Baby’s All Right was filling up fast on a late July night this past summer. The Brooklyn venue was buzzing with excitement early on, with people filing in and heading to the bar in the back to get a drink before the opener came on stage. Everyone was gathered for Raveena, a New York native who had made a name for herself with her soothing voice and ethereal image. Her songs are melodic and serene, with steady percussion and synth, and instrumentals that sound like something out of a dream.
The dreamlike quality of Raveena’s music extends to the visual image she portrays of her tunes and herself. Her music videos contain a multitude of flowers, delicate and solid colors, and a hazy focus on the models. They reflect a desire to promote softness and sensuality. This visual image also attempts to be inclusive, with a focus on creating a landscape for women of color. Raveena’s involvement of women of color in her music videos speaks to her dedication to promote diverse players in the arts. Videos for songs such as “Honey” and “Temptation” feature a wide array of brown and black men and women, many of them dressed in traditional clothing and jewelry. They move with slow movements, their smirks and gazes drawing the viewer in with promises of comfort. The way in which these videos exclusively include people of color is not novel, but it does not cease to have a strong impact on the community. The traditional attire they adorn is noteworthy, as it provides exposure to the culture that influences these artists, the culture that influences Raveena.
South Asian musicians, ones that operate primarily in the West, are few and far between. Prior to Raveena, the Sri Lankan-British rapper M.I.A. made a breakthrough in the Western scene to provide a South Asian voice to the industry. A fierce activist, visual artist and musician, she provided a lot of the initial exposure of the community. Currently, Raveena seems to be gaining traction, and in doing so, she is allowing women of South Asian descent to be seen in roles they haven’t previously occupied heavily. This space does not only involve music, but the wider field of art in general. A common, and often true, stereotype about South Asians involves their aversion to the art disciplines. So many Asian immigrants feel immense pressure to pursue fields with the promise of wealth and prestige: medicine, law, engineering, business, etc. All of these fields are perfectly valid and necessary. However, there is a large stigma against art in this community, and the demand to seek more “stable” employment is common. The presence of South Asians, especially women, in the arts is not just great for representation in regard to the Western world; it may also lead to a shift in the societal outlook on the arts. These roles have been filled before, they are being filled well, and there is plenty of room for more.

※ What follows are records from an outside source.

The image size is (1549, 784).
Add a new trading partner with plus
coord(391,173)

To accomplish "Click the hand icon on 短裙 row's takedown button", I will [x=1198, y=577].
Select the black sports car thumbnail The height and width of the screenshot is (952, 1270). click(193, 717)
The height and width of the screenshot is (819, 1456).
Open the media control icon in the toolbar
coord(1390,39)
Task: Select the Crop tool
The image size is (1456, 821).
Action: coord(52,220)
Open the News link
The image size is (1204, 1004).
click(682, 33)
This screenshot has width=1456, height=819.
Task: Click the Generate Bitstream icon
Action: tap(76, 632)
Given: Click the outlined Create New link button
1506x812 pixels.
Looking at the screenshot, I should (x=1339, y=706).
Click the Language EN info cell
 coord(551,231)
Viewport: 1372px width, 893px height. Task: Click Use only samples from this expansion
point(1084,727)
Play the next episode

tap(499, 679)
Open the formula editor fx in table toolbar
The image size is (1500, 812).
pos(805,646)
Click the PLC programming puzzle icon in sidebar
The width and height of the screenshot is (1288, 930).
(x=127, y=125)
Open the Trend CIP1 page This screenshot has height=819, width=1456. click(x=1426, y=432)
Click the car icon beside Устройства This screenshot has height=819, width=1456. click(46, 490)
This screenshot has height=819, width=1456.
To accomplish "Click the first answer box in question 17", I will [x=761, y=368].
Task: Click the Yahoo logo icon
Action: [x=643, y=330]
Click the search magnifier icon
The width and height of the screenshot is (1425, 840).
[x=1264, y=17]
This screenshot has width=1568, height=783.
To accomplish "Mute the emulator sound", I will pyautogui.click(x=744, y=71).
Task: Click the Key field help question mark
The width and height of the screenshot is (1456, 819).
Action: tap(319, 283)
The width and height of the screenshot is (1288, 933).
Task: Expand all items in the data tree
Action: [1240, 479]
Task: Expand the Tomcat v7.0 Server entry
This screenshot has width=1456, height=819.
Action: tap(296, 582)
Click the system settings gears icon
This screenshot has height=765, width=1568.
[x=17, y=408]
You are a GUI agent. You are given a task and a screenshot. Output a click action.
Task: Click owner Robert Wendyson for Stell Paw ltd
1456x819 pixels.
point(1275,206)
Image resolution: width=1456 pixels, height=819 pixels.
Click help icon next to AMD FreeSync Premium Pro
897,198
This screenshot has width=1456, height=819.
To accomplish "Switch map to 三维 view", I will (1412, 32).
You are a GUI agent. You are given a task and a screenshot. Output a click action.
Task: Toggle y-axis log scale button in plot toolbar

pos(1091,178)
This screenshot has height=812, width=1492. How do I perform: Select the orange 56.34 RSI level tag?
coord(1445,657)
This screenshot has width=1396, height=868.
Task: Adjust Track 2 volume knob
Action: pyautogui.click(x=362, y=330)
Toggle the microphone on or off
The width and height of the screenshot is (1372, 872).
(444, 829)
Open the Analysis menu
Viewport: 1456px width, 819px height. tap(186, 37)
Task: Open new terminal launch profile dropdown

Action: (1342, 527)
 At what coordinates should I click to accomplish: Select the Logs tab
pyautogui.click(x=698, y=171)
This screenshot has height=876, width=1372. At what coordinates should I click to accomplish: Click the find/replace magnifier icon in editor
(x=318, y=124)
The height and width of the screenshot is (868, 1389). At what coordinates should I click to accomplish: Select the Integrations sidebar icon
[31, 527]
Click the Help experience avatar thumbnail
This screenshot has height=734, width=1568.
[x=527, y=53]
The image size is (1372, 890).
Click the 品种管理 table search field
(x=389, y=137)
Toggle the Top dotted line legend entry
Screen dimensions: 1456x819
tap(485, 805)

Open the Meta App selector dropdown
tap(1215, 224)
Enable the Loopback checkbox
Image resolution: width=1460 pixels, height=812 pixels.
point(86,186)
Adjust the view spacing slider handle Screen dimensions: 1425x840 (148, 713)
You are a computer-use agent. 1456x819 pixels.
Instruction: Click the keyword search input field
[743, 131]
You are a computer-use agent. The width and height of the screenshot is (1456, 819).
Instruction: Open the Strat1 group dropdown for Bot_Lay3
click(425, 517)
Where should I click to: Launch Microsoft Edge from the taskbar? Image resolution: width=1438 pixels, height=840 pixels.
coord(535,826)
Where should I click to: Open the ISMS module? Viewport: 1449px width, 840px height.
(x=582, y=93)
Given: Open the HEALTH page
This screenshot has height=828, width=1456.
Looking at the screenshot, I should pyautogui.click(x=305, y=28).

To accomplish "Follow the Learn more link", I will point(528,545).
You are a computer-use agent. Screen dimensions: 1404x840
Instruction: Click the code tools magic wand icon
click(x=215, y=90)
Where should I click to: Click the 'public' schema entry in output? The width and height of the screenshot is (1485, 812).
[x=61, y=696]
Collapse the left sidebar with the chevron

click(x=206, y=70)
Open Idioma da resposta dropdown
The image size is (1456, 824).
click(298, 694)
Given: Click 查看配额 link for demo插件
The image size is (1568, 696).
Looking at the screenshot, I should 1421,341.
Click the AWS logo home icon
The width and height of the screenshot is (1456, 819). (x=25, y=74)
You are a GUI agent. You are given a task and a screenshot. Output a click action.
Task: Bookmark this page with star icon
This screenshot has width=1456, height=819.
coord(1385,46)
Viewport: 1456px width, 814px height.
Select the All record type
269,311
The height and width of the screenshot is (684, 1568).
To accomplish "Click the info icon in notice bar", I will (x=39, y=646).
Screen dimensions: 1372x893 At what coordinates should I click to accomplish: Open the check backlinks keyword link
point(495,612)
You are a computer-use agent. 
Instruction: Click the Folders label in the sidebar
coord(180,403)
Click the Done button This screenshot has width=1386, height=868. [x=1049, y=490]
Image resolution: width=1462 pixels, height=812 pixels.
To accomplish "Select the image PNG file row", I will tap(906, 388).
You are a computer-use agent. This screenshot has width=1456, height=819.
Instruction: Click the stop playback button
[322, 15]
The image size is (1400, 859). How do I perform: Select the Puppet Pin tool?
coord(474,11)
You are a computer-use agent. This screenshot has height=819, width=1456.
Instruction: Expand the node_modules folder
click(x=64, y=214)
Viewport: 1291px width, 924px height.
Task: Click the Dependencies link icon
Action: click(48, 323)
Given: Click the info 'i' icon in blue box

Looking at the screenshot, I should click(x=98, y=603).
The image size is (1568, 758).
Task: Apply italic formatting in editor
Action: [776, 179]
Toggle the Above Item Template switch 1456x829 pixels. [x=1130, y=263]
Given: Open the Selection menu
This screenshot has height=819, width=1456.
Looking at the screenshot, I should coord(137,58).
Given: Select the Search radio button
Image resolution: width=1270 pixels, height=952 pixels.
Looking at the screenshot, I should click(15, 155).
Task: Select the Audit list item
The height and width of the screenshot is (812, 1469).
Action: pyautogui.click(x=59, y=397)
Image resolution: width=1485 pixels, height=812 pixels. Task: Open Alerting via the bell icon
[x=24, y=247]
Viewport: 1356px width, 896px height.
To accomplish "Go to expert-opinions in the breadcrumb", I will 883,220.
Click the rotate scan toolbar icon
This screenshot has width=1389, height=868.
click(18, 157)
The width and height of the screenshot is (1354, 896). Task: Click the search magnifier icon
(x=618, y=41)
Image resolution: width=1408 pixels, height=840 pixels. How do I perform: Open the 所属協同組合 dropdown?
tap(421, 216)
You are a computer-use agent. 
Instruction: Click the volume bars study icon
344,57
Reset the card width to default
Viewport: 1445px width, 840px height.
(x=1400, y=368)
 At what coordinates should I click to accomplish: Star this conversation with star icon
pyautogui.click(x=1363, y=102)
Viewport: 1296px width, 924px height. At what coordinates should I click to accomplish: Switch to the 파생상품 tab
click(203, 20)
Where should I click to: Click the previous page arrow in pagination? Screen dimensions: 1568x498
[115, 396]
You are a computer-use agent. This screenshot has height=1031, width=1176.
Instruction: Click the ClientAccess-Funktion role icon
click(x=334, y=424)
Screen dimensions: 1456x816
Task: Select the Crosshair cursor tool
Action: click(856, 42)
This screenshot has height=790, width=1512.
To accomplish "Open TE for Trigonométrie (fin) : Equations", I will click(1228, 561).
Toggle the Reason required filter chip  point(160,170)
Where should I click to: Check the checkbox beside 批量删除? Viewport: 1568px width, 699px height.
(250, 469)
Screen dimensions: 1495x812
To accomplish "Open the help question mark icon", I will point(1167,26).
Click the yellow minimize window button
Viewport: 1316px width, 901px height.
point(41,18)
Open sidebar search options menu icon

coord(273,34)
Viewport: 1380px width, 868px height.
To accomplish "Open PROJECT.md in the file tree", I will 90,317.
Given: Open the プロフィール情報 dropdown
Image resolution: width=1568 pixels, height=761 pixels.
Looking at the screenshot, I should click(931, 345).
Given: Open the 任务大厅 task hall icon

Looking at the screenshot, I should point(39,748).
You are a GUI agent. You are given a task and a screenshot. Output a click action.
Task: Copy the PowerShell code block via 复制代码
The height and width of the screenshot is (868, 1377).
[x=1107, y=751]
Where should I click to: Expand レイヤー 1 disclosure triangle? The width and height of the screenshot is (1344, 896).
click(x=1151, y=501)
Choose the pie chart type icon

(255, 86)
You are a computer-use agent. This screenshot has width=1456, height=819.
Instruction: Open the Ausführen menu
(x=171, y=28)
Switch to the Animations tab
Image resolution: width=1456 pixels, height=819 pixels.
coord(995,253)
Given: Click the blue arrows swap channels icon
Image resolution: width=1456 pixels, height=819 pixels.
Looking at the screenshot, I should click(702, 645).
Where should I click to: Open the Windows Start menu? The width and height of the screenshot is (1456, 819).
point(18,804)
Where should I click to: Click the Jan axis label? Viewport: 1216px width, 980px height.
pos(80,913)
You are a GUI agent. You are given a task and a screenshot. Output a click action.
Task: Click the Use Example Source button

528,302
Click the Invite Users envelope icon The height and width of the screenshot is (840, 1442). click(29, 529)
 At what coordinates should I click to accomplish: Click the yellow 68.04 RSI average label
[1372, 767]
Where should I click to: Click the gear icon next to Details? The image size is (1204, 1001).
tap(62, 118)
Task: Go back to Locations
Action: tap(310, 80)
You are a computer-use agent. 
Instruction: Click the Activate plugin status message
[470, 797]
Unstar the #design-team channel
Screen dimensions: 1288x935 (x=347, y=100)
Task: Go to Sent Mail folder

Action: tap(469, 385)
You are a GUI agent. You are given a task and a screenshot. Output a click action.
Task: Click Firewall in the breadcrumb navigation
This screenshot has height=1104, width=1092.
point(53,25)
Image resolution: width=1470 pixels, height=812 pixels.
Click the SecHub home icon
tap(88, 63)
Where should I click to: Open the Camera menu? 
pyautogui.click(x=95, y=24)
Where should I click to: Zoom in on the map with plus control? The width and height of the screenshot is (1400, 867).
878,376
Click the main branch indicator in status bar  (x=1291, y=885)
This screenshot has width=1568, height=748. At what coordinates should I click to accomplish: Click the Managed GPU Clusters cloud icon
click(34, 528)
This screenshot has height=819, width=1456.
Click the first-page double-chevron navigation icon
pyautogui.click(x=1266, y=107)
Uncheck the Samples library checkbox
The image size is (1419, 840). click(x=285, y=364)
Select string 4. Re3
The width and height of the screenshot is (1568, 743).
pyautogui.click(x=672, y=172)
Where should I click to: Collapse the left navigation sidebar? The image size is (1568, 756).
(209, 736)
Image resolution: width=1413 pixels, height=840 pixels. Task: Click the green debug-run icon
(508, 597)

Many South Asian artists, particularly women, are gaining recognition in bigger artistic communities. Ranjani Shettar and Huma Bhabha’s installations were on show at the Metropolitan Museum of Art this past summer. Both of their works center on physical material and sculpture. They are striking in their creation, and the West is now paying attention. The New York Times article “The South Asian Artists Making Their Mark on the Western Scene” by Meara Sharma states that “Before 2013, neither the Met, the Museum of Modern Art, nor the Guggenheim had featured a solo exhibition of a South Asian woman.” These artists, in addition to many more, are reshaping what preconceived notions of what South Asian art must be. This kind of contribution is incredible for the artistic community, one that must always be changing to accommodate new forms of expression.
The presence of South Asian women in the arts has always existed. It would be irresponsible to claim that they are appearing only now. However, the new forms in which they are gaining exposure and the styles of art they are creating is significant. Take visual artist Maria Qamar, known on Instagram as hatecopy, who boasts 166,000 followers. Known for her distinctive pop art style, Qamar has gained much of her fame from her social media presence. Her art heavily focuses on South Asian issues and beliefs, with a comedic twist that allows for the serious issues to be all the more relatable. Qamar punctuates her pop art with brief, funny captions such as “…but that’s none of my lena dena!” — a play on “that’s none of my business” in Hindi. This kind of art is refreshing to see purely because of its simplicity and wit. Qamar has created a brand that allows for her art to be an accessible form of expression to a completely different audience. The artist published a book in 2017 titled “Trust No Aunty,” another reference to her South Asian roots, one that most people from that community can find humor in. Qamar was questioned in an NPR interview if she was worried about the risk of leaving “non-desi’s behind” by using such targeted art and writing. She replied, “I think of the book as something for us, by us. I deliberately didn’t translate some terms, for example. I think of it as a collection of inside jokes shared with 100,000 cousins.” Maybe we need more of these types of inside jokes in the arts — maybe it would be beneficial to all of us.